_Assignment_: Only an exact copy of the listing below will do.

_Materials provided_:
☆ ☆ ☆ ☆ ☆ ☆ ☆

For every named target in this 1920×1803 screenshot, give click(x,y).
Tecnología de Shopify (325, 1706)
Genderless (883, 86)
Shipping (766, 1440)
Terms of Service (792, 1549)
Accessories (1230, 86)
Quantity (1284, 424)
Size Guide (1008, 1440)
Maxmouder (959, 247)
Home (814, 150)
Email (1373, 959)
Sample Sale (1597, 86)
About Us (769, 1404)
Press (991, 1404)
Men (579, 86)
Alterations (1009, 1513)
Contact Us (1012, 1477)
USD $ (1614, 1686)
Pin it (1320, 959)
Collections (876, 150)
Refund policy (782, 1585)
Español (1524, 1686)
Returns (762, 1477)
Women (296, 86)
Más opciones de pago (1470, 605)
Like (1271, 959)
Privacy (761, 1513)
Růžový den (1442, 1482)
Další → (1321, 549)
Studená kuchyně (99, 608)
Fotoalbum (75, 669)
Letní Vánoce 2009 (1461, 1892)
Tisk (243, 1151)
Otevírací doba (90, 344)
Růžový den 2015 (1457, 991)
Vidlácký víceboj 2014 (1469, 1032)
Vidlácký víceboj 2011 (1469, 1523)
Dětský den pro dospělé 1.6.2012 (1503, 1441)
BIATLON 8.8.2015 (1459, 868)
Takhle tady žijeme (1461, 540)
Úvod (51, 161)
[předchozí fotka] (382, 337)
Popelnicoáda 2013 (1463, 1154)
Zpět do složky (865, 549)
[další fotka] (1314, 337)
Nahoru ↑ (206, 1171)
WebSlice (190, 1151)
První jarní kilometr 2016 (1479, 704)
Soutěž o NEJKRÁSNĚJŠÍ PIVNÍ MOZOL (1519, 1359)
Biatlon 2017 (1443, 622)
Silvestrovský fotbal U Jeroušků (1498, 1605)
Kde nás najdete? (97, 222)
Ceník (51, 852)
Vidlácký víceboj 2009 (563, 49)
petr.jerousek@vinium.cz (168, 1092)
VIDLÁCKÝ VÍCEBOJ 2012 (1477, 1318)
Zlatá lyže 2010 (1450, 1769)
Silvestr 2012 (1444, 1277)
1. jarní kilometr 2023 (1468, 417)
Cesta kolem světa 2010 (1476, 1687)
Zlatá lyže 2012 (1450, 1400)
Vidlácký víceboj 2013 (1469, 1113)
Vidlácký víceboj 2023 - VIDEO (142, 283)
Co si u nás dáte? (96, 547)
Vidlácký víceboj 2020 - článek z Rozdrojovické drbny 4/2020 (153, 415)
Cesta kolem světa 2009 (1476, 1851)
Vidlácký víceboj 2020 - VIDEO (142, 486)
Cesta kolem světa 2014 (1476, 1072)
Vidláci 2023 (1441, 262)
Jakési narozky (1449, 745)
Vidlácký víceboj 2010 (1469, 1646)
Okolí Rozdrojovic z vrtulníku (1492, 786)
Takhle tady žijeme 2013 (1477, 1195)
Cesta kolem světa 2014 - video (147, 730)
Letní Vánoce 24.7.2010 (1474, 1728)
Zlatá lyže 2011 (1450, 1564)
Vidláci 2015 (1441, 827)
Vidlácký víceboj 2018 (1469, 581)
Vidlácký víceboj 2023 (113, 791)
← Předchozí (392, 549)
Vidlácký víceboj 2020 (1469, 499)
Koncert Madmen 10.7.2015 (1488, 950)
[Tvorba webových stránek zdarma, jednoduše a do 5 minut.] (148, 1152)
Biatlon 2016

☆ ☆ ☆ ☆ ☆ ☆ ☆

_Result of the task_:
For every named target in this 1920×1803 screenshot, give click(x,y).
Tecnología de Shopify (325, 1706)
Genderless (883, 86)
Shipping (766, 1440)
Terms of Service (792, 1549)
Accessories (1230, 86)
Quantity (1284, 424)
Size Guide (1008, 1440)
Maxmouder (959, 247)
Home (814, 150)
Email (1373, 959)
Sample Sale (1597, 86)
About Us (769, 1404)
Press (991, 1404)
Men (579, 86)
Alterations (1009, 1513)
Contact Us (1012, 1477)
USD $ (1614, 1686)
Pin it (1320, 959)
Collections (876, 150)
Refund policy (782, 1585)
Español (1524, 1686)
Returns (762, 1477)
Women (296, 86)
Más opciones de pago (1470, 605)
Like (1271, 959)
Privacy (761, 1513)
Růžový den (1442, 1482)
Další → (1321, 549)
Studená kuchyně (99, 608)
Fotoalbum (75, 669)
Letní Vánoce 2009 (1461, 1892)
Tisk (243, 1151)
Otevírací doba (90, 344)
Růžový den 2015 (1457, 991)
Vidlácký víceboj 2014 (1469, 1032)
Vidlácký víceboj 2011 (1469, 1523)
Dětský den pro dospělé 1.6.2012 (1503, 1441)
BIATLON 8.8.2015 (1459, 868)
Takhle tady žijeme (1461, 540)
Úvod (51, 161)
[předchozí fotka] (382, 337)
Popelnicoáda 2013 (1463, 1154)
Zpět do složky (865, 549)
[další fotka] (1314, 337)
Nahoru ↑ (206, 1171)
WebSlice (190, 1151)
První jarní kilometr 2016 (1479, 704)
Soutěž o NEJKRÁSNĚJŠÍ PIVNÍ MOZOL (1519, 1359)
Biatlon 2017 (1443, 622)
Silvestrovský fotbal U Jeroušků (1498, 1605)
Kde nás najdete? (97, 222)
Ceník (51, 852)
Vidlácký víceboj 2009 (563, 49)
petr.jerousek@vinium.cz (168, 1092)
VIDLÁCKÝ VÍCEBOJ 2012 (1477, 1318)
Zlatá lyže 2010 (1450, 1769)
Silvestr 2012 (1444, 1277)
1. jarní kilometr 2023 (1468, 417)
Cesta kolem světa 2010 (1476, 1687)
Zlatá lyže 2012 (1450, 1400)
Vidlácký víceboj 2013 (1469, 1113)
Vidlácký víceboj 2023 - VIDEO (142, 283)
Co si u nás dáte? (96, 547)
Vidlácký víceboj 2020 - článek z Rozdrojovické drbny 4/2020 (153, 415)
Cesta kolem světa 2009 (1476, 1851)
Vidlácký víceboj 2020 - VIDEO (142, 486)
Cesta kolem světa 2014 (1476, 1072)
Vidláci 2023 (1441, 262)
Jakési narozky (1449, 745)
Vidlácký víceboj 2010 (1469, 1646)
Okolí Rozdrojovic z vrtulníku (1492, 786)
Takhle tady žijeme 2013 (1477, 1195)
Cesta kolem světa 2014 - video (147, 730)
Letní Vánoce 24.7.2010 (1474, 1728)
Zlatá lyže 2011 (1450, 1564)
Vidláci 2015 (1441, 827)
Vidlácký víceboj 2018 (1469, 581)
Vidlácký víceboj 2023 (113, 791)
← Předchozí (392, 549)
Vidlácký víceboj 2020 (1469, 499)
Koncert Madmen 10.7.2015 (1488, 950)
[Tvorba webových stránek zdarma, jednoduše a do 5 minut.] (148, 1152)
Biatlon 2016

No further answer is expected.